### SOURCE EXTRACT
-*-*-

Maison Solutions Inc. reported significant financial growth in its latest quarterly filing, with revenues reaching approximately $31.0 million for the three months ended October 31, 2024, a 125.3% increase from $13.8 million in the same period last year. The surge in revenue was primarily attributed to the acquisition of Lee Lee Oriental Supermart, which contributed $19.2 million to the total. However, the company also faced challenges, including decreased sales from its existing California supermarkets, which collectively saw a drop of about $2.0 million due to increased competition and the end of certain pandemic-related relief programs.

The company's gross profit for the quarter was approximately $8.2 million, up 161% from $3.1 million a year earlier, resulting in a gross margin of 26.3%. Operating expenses also rose significantly, totaling $7.5 million, a 160.7% increase compared to $2.9 million in the prior year. This increase was driven by higher selling expenses, including payroll and advertising costs, largely due to the integration of Lee Lee. Despite the increase in gross profit, Maison Solutions reported a net loss of $256,009 for the quarter, a stark contrast to the net income of $91,465 recorded in the same quarter of 2023.

-*-*-

### DATASET EXTRACT
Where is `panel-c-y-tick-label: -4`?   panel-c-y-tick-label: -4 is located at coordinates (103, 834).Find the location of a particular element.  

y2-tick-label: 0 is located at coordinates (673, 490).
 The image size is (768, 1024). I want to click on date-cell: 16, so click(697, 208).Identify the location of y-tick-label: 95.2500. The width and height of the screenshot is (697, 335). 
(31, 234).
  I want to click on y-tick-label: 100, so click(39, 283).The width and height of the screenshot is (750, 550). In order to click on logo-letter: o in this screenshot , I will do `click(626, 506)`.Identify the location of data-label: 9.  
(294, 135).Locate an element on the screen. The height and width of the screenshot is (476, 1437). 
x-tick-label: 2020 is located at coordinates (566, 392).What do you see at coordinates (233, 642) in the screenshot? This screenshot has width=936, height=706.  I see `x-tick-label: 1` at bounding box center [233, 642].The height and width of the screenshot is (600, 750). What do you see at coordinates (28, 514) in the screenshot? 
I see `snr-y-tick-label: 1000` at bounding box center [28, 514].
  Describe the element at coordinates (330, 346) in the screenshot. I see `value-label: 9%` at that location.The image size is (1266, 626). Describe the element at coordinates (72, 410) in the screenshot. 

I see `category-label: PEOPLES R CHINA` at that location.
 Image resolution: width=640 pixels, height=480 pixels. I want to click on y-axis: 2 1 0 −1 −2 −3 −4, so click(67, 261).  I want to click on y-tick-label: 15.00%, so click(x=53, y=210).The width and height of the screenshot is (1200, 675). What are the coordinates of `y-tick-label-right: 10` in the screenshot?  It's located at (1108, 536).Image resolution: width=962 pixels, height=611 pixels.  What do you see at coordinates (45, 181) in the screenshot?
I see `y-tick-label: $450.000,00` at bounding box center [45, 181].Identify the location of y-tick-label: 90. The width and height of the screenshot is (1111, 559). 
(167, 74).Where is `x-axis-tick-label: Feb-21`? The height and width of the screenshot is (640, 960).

-*-*-

### COMPLETE THE FOLLOWING
a) List every percentage figure that appears in the Maison Solutions earnings report above the rows.
b) Pick up the Maison Solutions earnings report after its final sentence and carry it forward in the same style.

### YOUR RESPONSES
a) 125.3%, 161%, 26.3%, 160.7%

b)
In terms of operational metrics, the company’s total current assets increased to $14.3 million as of October 31, 2024, compared to $11.9 million at the end of the previous fiscal period. This growth was driven by higher inventory levels, which rose to $8.9 million, reflecting the company's strategy to bolster its product offerings. The total liabilities also increased slightly to $71.7 million, with current liabilities accounting for $30.0 million. The company’s accumulated deficit improved to approximately $2.37 million, down from $2.82 million, indicating a positive trend in managing losses.

Strategically, Maison Solutions has been expanding its footprint through acquisitions, including the recent purchase of Lee Lee for approximately $22.2 million. This acquisition is expected to enhance the company's market presence in Arizona, where Lee Lee operates three stores. The company is also focused on increasing its revenue through enhanced marketing efforts, expanding its sales force, and potentially seeking additional funding to support its growth initiatives. However, the company has expressed concerns regarding its ability to continue as a going concern, citing a working capital deficit of $15.6 million and the need for further capital to sustain operations.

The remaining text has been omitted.